(Supplied data)

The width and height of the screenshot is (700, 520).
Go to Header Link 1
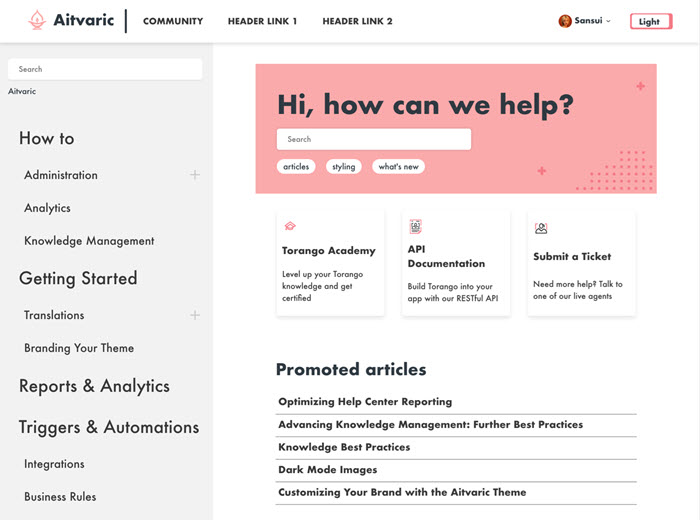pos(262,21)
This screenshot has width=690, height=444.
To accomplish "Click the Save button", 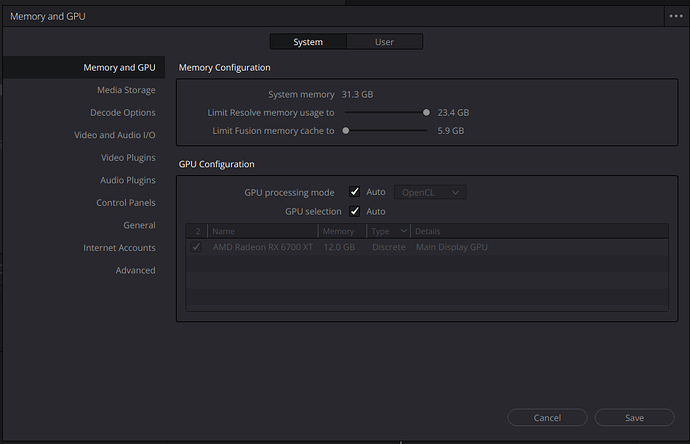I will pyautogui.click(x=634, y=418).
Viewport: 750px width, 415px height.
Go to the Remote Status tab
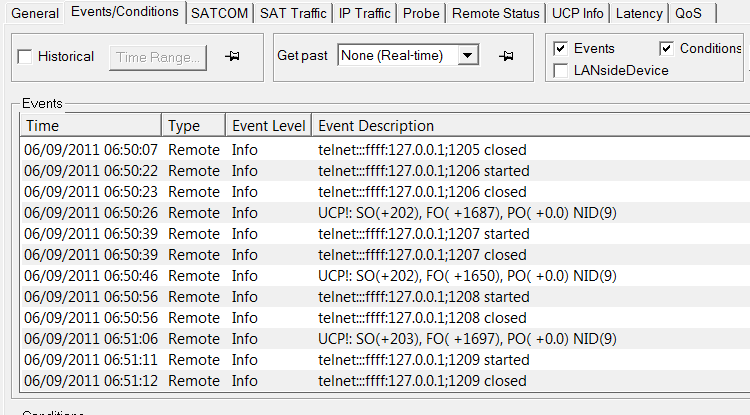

(End Supplied data)

In the records above, find the line that contains "Viewport: 750px width, 415px height." and repeat exactly that line and all lines after it to the end. Do not include pictures.

Viewport: 750px width, 415px height.
Go to the Remote Status tab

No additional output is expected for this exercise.